Pesando la basura
Seguramente la preocupación ecológica, más que el amarillismo periodístico es lo que lleva a no pocos comunicadores a revelar las toneladas de basura que deja una tal o cual celebración.
Desde luego, junto al trabajo de pesar los desperdicios se aúna el deseo de crear una mayor conciencia cívica en la ciudadanía, de tal forma que luego del paso de una marcha, un desfile, una manifestación del tipo que sea, calles, banquetas y jardines queden impolutos, como si en lugar de personas hubiesen transitado ángeles y serafines.
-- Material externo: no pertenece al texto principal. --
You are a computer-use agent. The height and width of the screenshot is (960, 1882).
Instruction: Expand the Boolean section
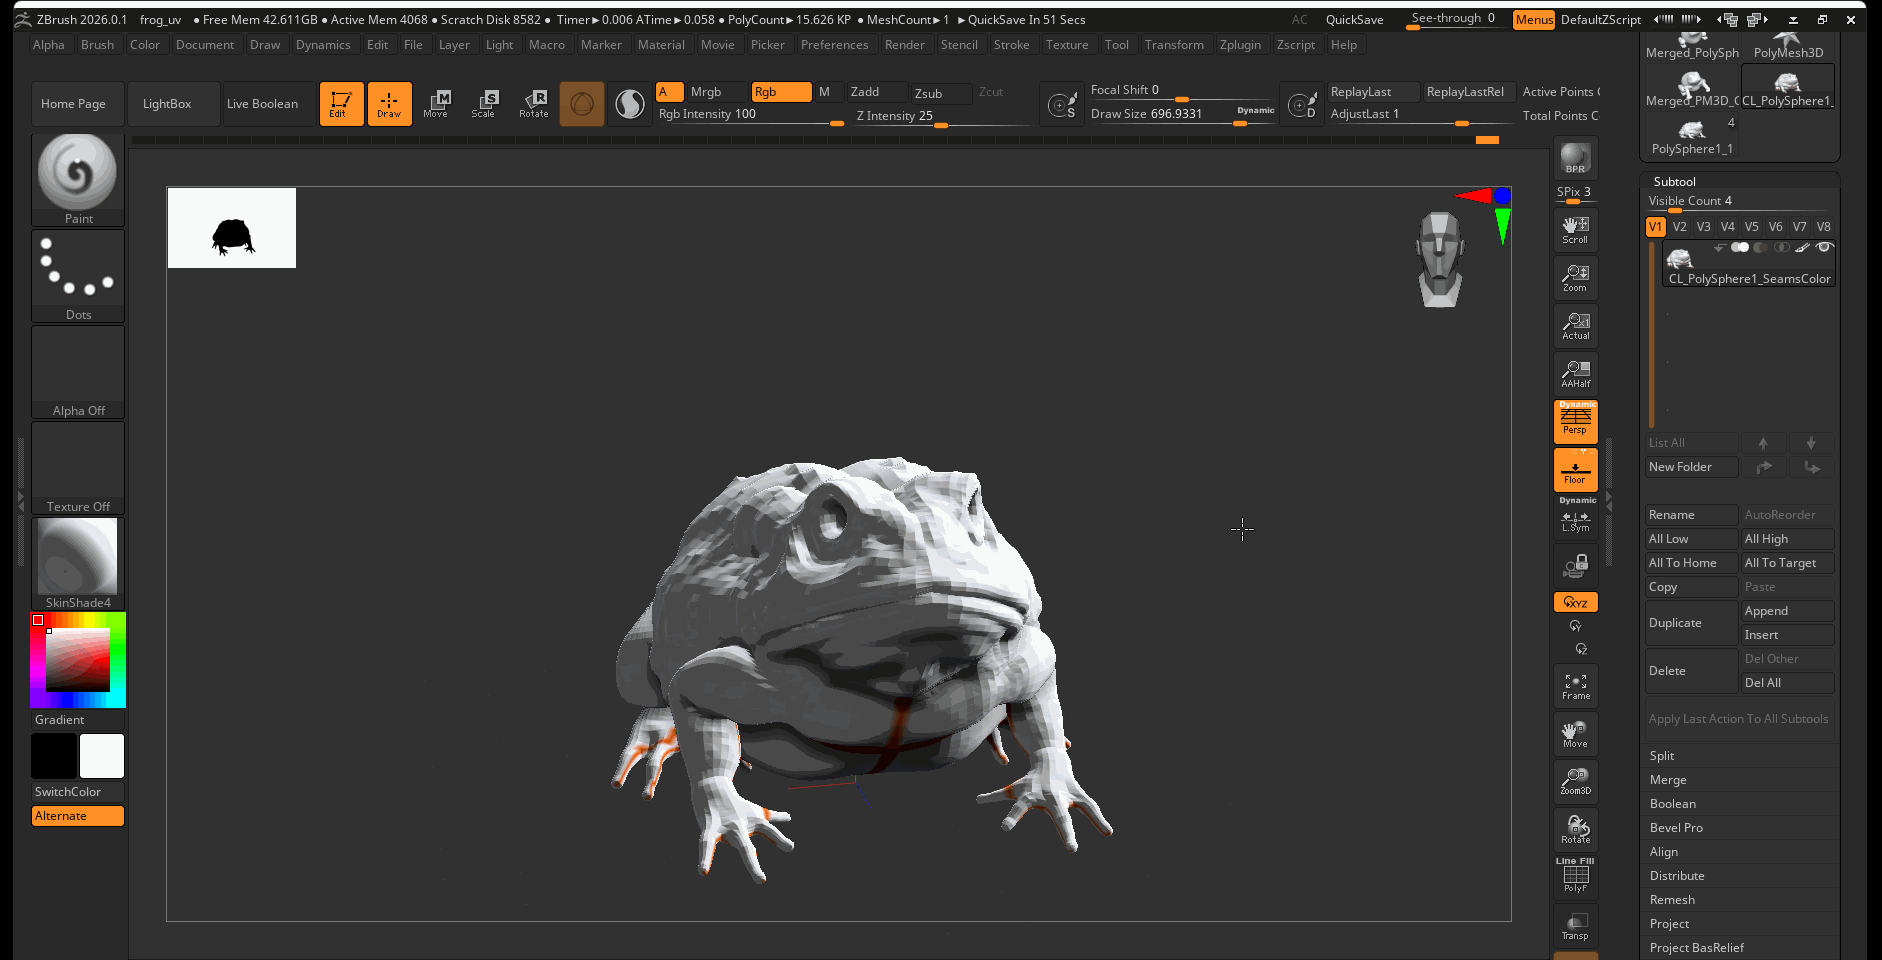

Para lograr un objetivo tan encomiable, además de la conciencia ciudadana, se requiere ofrecer suficientes medios para que efectivamente la basura se ponga en su lugar, y es ahí donde se estrellan tanto los idealismos ecologistas como la misma solicitud de la gente. A tenor del número de participantes en un evento multitudinario, ¿cuántos contenedores se requerirían?, ¿quiénes tendrían que estar atentos a vaciarlos una vez que se llenaran?, ¿o debería cada individuo llevar a cuestas su respectivo bote de basura, cesto o canasto, ya que las típicas bolsas de plástico están en vías de extinción? Porque finalmente si hablamos de una manifestación que congrega ya sólo a diez mil personas por varias horas, la gran cuestión es cómo ayudarle a resolver el asunto de la basura que inevitablemente generará.
Una idea “brillante” sería prohibir en esas manifestaciones cualquier tipo de consumo que origine desperdicios, ¿ni agua?, o prohibir que se venda cosa alguna durante las mismas, suprimiendo así el beneficio económico que a tantísimas personas ofrece este comercio.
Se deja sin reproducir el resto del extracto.